The fourth term of the arithmetic progression is 16, and the sum of the sixth and eleventh is 5.

The fourth term of the arithmetic progression is 16, and the sum of the sixth and eleventh is 5. Find the sum of the first 18 terms of the progression.

find the first term and the difference of the given arithmetic progression.

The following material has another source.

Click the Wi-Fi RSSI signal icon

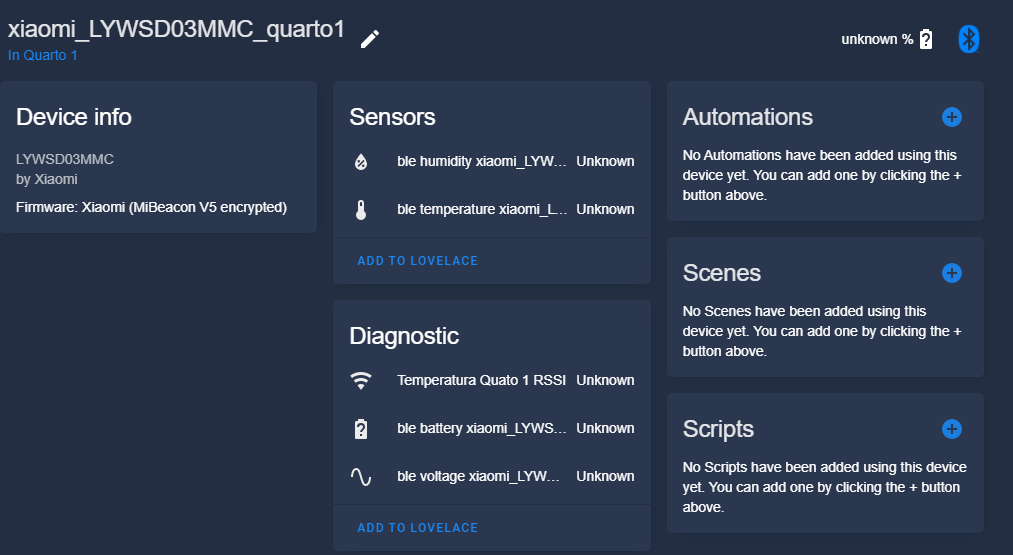(361, 381)
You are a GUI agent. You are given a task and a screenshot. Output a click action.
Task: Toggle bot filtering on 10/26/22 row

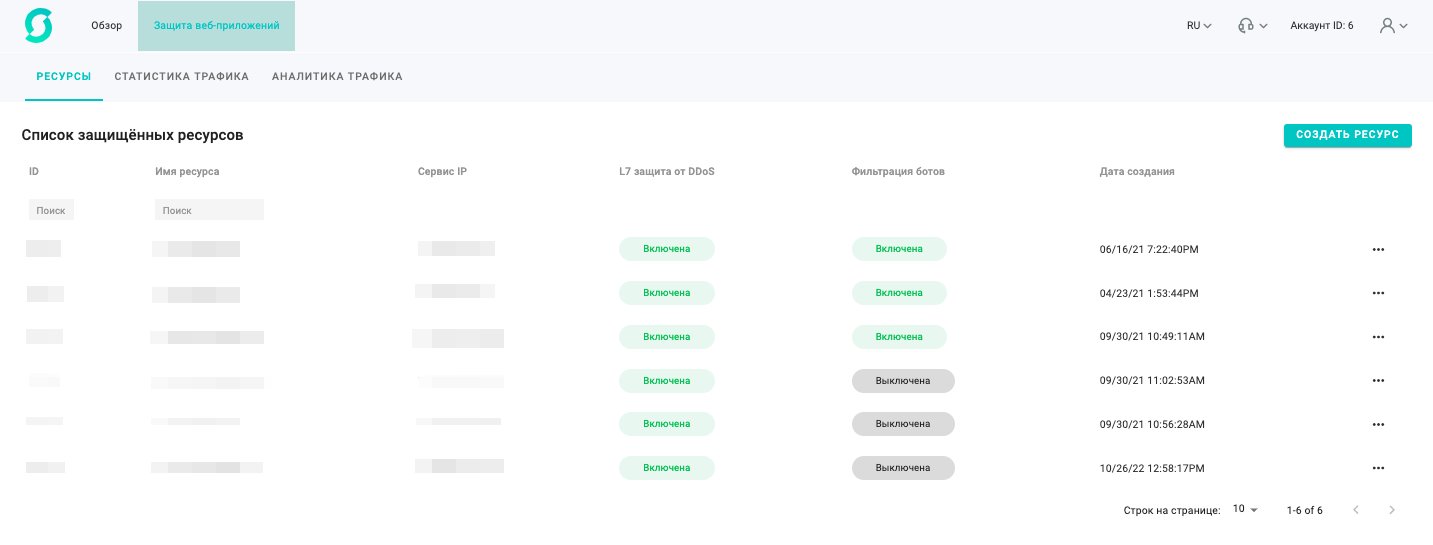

Let’s use the formula of the nth term of the arithmetic progression an = a1 + (n – 1) * d, where a1 is the first term of the arithmetic progression, d is the difference of the arithmetic progression.

By the condition of the problem, the fourth term a4 of this arithmetic sequence is 16, and the sum of the sixth and eleventh terms is 5, therefore, we can write the following ratios:

a1 + (4 – 1) * d = 16;

a1 + (6 – 1) * d + a1 + (11 – 1) * d = 5.

Simplifying these ratios, we get:

a1 + 3d = 16;

2a1 + 15d = 5.

We solve the resulting system of equations.

Substituting into the second equation the value a1 = 16 – 3d from the first equation, we get:

2 * (16 – 3d) + 15d = 5;

32 – 6d + 15d = 5;

32 + 9d = 5;

9d = 5 – 32;

9d = -27;

d = -27 / 3;

d = -9.

Find a1:

a1 = 16 – 3d = 16 – 3 * (-9) = 16 + 27 = 43.

Find the sum of the first 18 members of the progression:

S16 = (2 * a1 + d * (16 – 1)) * 16/2 = (2 * a1 + d * 15) * 8 = (2 * 43 + (-9) * 15) * 8 = (86 – 135) * 8 = -49 * 8 = -392.

Answer: The sum of the first 18 members of the progression is 392.